* [REQUIREMENTS]
Swap every "screenshot" in the lines below for "capture" and keep everything else as it is.

* [MATERIAL]
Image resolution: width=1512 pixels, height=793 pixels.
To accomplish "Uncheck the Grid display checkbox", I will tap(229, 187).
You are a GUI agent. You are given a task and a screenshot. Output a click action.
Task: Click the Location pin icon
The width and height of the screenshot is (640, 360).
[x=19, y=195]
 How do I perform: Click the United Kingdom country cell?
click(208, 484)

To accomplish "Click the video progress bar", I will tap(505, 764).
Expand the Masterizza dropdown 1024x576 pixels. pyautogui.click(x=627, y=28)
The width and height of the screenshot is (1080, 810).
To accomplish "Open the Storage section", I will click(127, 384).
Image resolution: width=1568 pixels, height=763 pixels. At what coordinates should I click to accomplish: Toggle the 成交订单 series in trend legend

* [TASK SOLUTION]
Image resolution: width=1512 pixels, height=793 pixels.
To accomplish "Uncheck the Grid display checkbox", I will tap(229, 187).
You are a GUI agent. You are given a task and a capture. Output a click action.
Task: Click the Location pin icon
The width and height of the capture is (640, 360).
[x=19, y=195]
 How do I perform: Click the United Kingdom country cell?
click(208, 484)

To accomplish "Click the video progress bar", I will tap(505, 764).
Expand the Masterizza dropdown 1024x576 pixels. pyautogui.click(x=627, y=28)
The width and height of the capture is (1080, 810).
To accomplish "Open the Storage section", I will click(127, 384).
Image resolution: width=1568 pixels, height=763 pixels. At what coordinates should I click to accomplish: Toggle the 成交订单 series in trend legend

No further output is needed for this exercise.